Combinations are possible. The * operator takes precedence over the + operator.

Compare this:

'hello ' * 3 + 'world'
'hello hello hello world'

with this:

'hello' + 3 * ' world'
'hello world world world'

Try this with tuples or lists

Attempting to use the * operator with the wrong types will raise a TypeError, indicating that the type was wrong.

'hello' * 'three'
'hello' * 3.2

Slicing and ranges

Write a programme that takes user input and outputs a requested times table.

>>>> Enter a number [1 - 12]: 5
(5, 10, 15, 20, 25, 30, 35, 40, 45, 50, 55, 60)

Can you use conditionals to restrict the programme to accept only integers between 1 and 12?

Once you have attempted this, download the solution and compare. Can you improve the solution?

Mutable types

Most of the data types we have introduced so far (tuples, strings, booleans, integers and floats) are immutable, which means their values cannot be changed once created. We can see this demonstrated if we try to change a character within a string.

message = 'hello'
message[1] = 'a'

The result is a TypeError saying that the str object does not support item assignment.

Traceback (most recent call last):
  File "<stdin>", line 1, in <module>
TypeError: 'str' object does not support item assignment

We get a similar result if we try to change an element of a tuple.

data = ('hello', 'world')
data[1] = 'python'

With mutable types, this mutation is allowed.

There are three main built-in mutable data types in python, the list, dict and set.

my_list = ['a', 'b']
my_dict = {'a': 1, 'b': 2}
my_set = {'a', 'b'}

These types are very simple to use as we shall see. When used together, they provide powerful tools for creating flexible data structures within your programmes.

Lists

The Python list is effectively a mutable version of the tuple data type. We can change the content of lists after they have been created.

data = ['hello', 'world']
data[1] = 'python'
print(data)
['hello', 'python']

Replacing elements

It’s perfectly OK to replace an element in a python list. We can do this by assigning to an element using the square bracket syntax we saw with slicing.

my_list = ['apples', 'bananas', 'cherries']
my_list[1] = 'blueberries'
print(my_list)
['apples', 'blueberries', 'cherries']

In the above example, the list contains three strings and we replace the 2nd element of the list ('bananas' at position 1) with a new string 'blueberries'.

We can also replace multiple elements in a list using the familiar slicing syntax. In this case, we need to assign to an iterable such as a sequence.

■ **Task statement**:
Name each data type that the Python tutorial extract above calls immutable.

■ **Recorded data**:
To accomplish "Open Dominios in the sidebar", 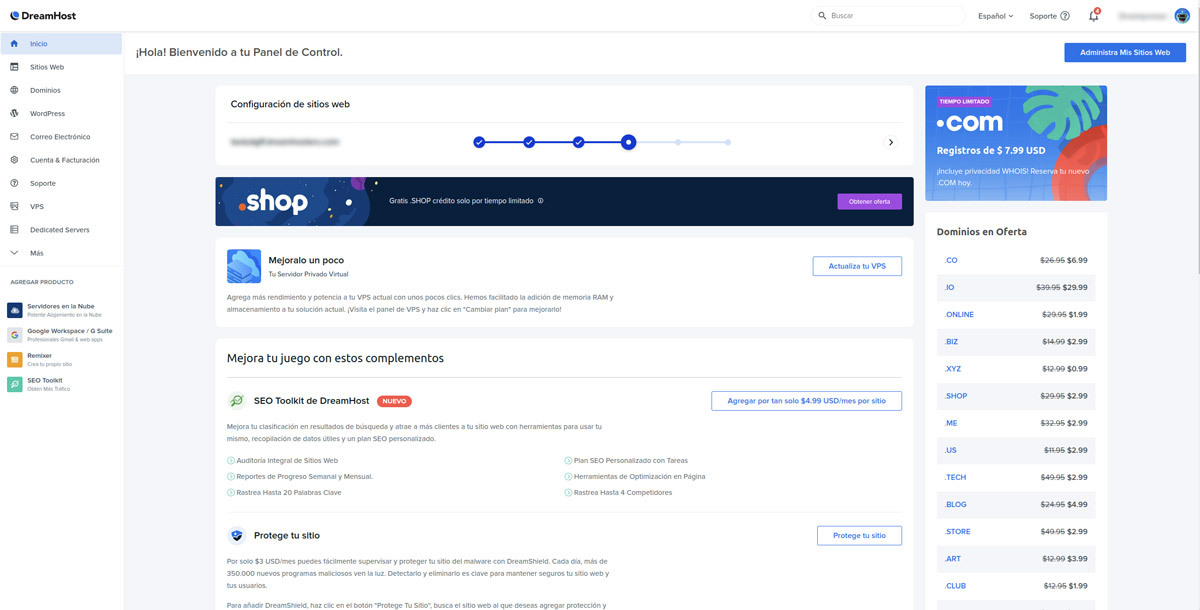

■ **Reply**:
Tuples, strings, booleans, integers and floats.